«Ils sont nés avec»; «ils ont ça dans le sang»; «c’est instinctif pour eux». Depuis que les nouvelles technologies déboulent dans nos vies, le rapport à la connaissance s’est inversé : plus on est jeune, plus on est expert. Depuis l’arrivée d’Internet, et surtout celle des réseaux sociaux, les employeurs se sont retrouvés avec de jeunes recrues plus habiles que leurs supérieurs avec les nouveaux outils. Et les parents ont baissé les bras devant les multiples technologies qui accaparent le temps et l’attention de leurs enfants.

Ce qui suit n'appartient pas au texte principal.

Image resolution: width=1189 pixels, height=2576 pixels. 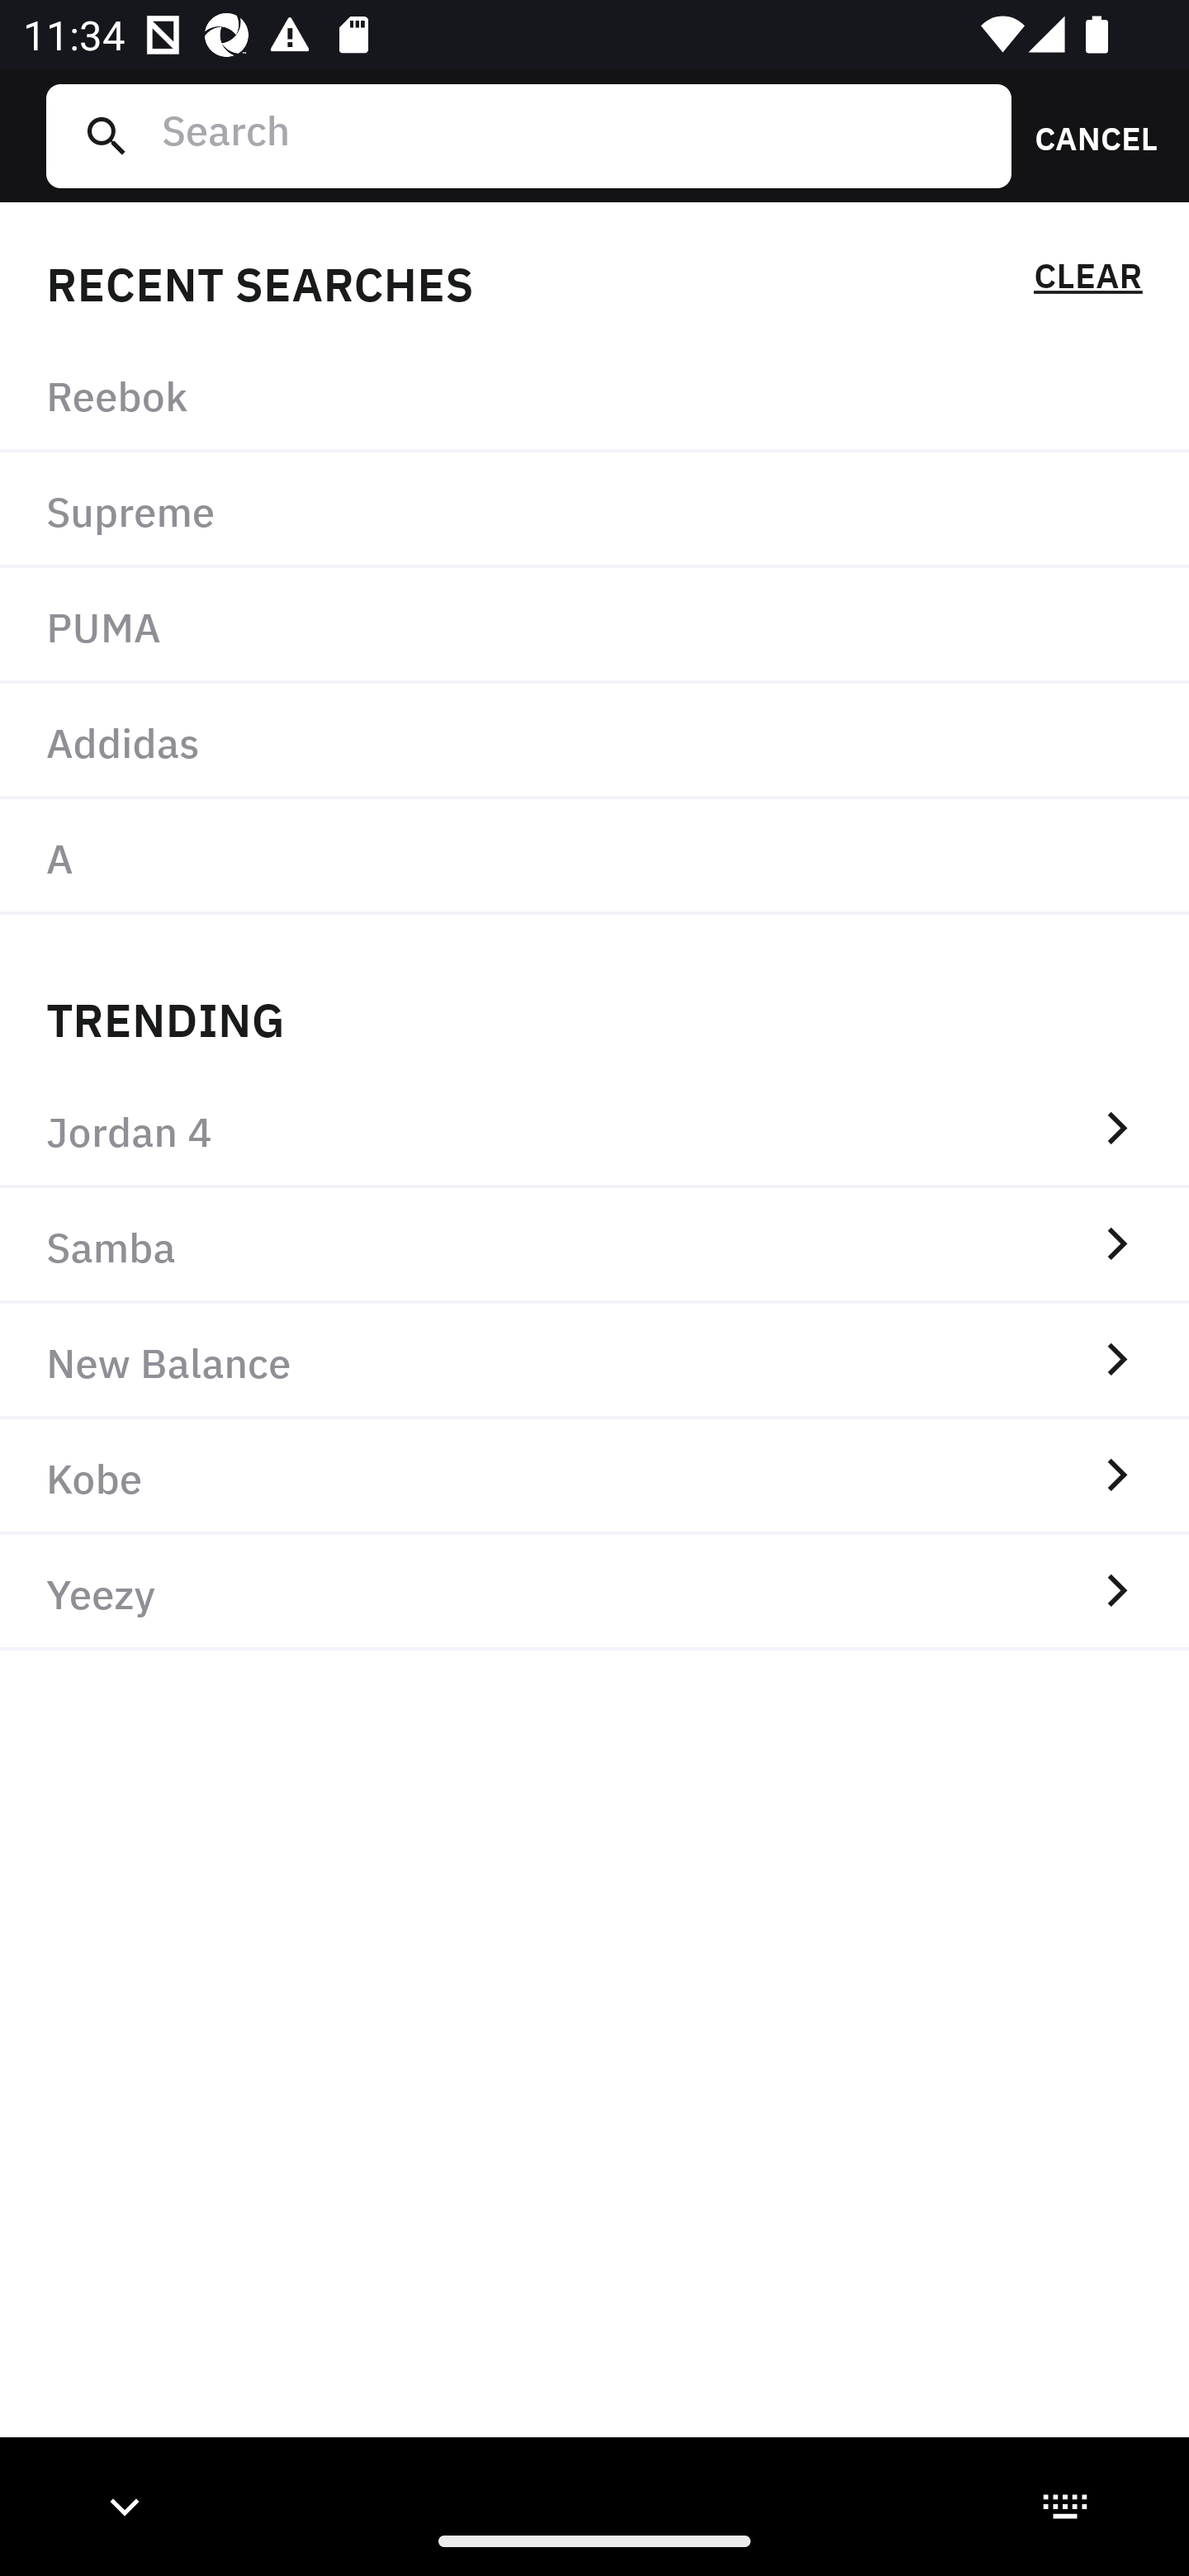 What do you see at coordinates (594, 1129) in the screenshot?
I see `Jordan 4 ` at bounding box center [594, 1129].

Mais d’où viennent donc ces habiletés technologiques supposément «innées» chez les plus jeunes? De mutations génétiques accélérées? Ce serait étonnant. Même si votre jeunesse remonte aux années 1980 ou 1990, pensez-y : bien des choses que vous faisiez échappaient à vos parents. Si vous étiez l’expert pour programmer l’enregistreur vidéo, c’est peut-être parce que ce nouveau bidule vous faisait moins peur, mais surtout parce que vous pouviez passer du temps à comprendre comment il fonctionnait. Vos parents, eux, étaient trop pris ailleurs : par les obligations liées à leur travail, à la maison... et à leurs enfants!

Il serait d’ailleurs intéressant de voir des membres des générations Y ou Z composer des mixtapes avec un magnétophone à cassettes, ou encore retrouver un livre en se servant des anciennes fiches d’une bibliothèque. Parions qu’il y aurait là aussi une courbe d’apprentissage... Nous sommes tous plus habiles à maîtriser les nouveautés qui sont arrivées au moment où nous avions du temps et de l’énergie à leur consacrer.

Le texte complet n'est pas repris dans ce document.